Avraham and Sarah in Egypt, due to a famine, turn Sarah over to Pharaoh, whose country immediately experiences a plague. Pharaoh finds out somehow that Sarah is Avraham’s wife, not his sister, and gives her back. Over 25 years later Yitschaq is born.
Avraham and Sarah in Grar, no famine involved, turn Sarah over to Avimelekh. Gd tells Avimelekh he’s done something wrong and he returns Sarah. The next episode is Yitschaq’s birth.
Yitschaq and Rivqah in Grar, due to a famine, turn Rivqah over to Avimelekh. We only find this out because Avimelekh looks out a window and sees Yitschaq and Rivqah m’tsacheq. Avimelekh calls in Yitschaq and complains, giving the first hint that he has taken Rivqah into his house. He returns Rivqah. Esav and Yaaqov are already born at this point in time.
The Avraham-in-Grar is the longest and most detailed form of the narrative, but it ignores the famine issue present in the other two. It also has the teasing denouement of whose son Yitschaq really is, Avraham’s or Avimelekh’s. Compared to that, the other two stories are tamer because there’s no suspicion that the king who took the wife fathered the child.

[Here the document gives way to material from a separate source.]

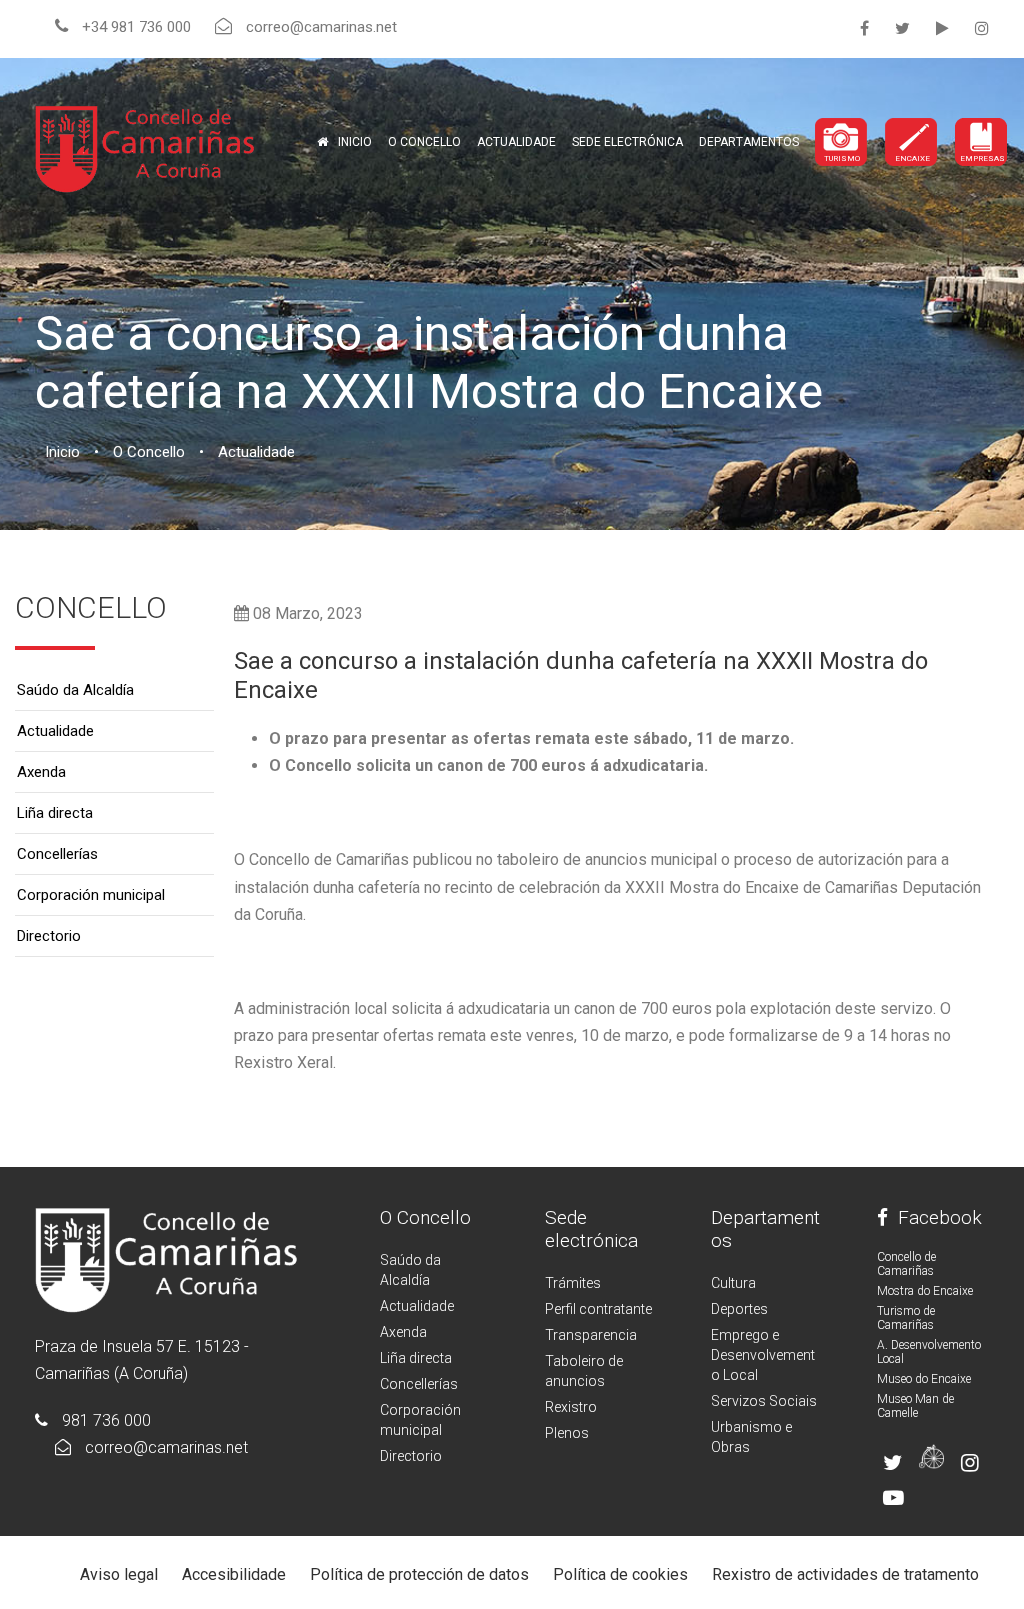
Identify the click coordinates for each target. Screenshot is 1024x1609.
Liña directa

The most likely candidates for the pair of derived doublets are the Grar stories, because of one more detail. Both are followed by incidents in which the protagonist conflicts with Avimelekh and his general, Fikhol, about wells, and both end in a reason for the name Beer Sheva. But in this case the Yitschaq incident is the longest and most detailed, and it refers to wells (plural) that Avraham dug. That suggests that the Avraham episode is the derived doublet. Without considering this, it seems as if the Yitschaq episode of the wife swapping is the derived doublet.
The Grar episodes are also surrounded by a theme of laughter. Avraham laughs first, but not until after the Egyptian incident; Sarah laughs next, immediately after the angel announces that she will give birth. These are dual reasons for Yitschaq’s name. After they return from Grar and Yitschaq is not only born but weaned, the world laughs together with Sarah. But she sees Yishmael m’tsacheq, which can mean “joke around” but also “fight”, and as a result orders Avraham to throw him away. And in the Yitschaq story the marriage is discovered when the king sees him and his wife m’tsacheq, which can also mean “flirt”. It seems to me that from the annunciation to Avraham of Yitschaq’s birth, to the return of Rivqah, is a story cycle.
Olrik specifically states that there is no one path for how narratives change. They can languish and then re-floresce, with differences related to but not dictated by interim changes in the culture. One narrator can take a narrative in a rational direction and another can develop a subordinate character into the protagonist of a related but separate cycle. To know which of these stories were the originals and which were derived and how, we would have to have a time machine and go back and drop in on different periods to see when they arose and in what format. But they seem to be the best candidates in Torah for derived doublets.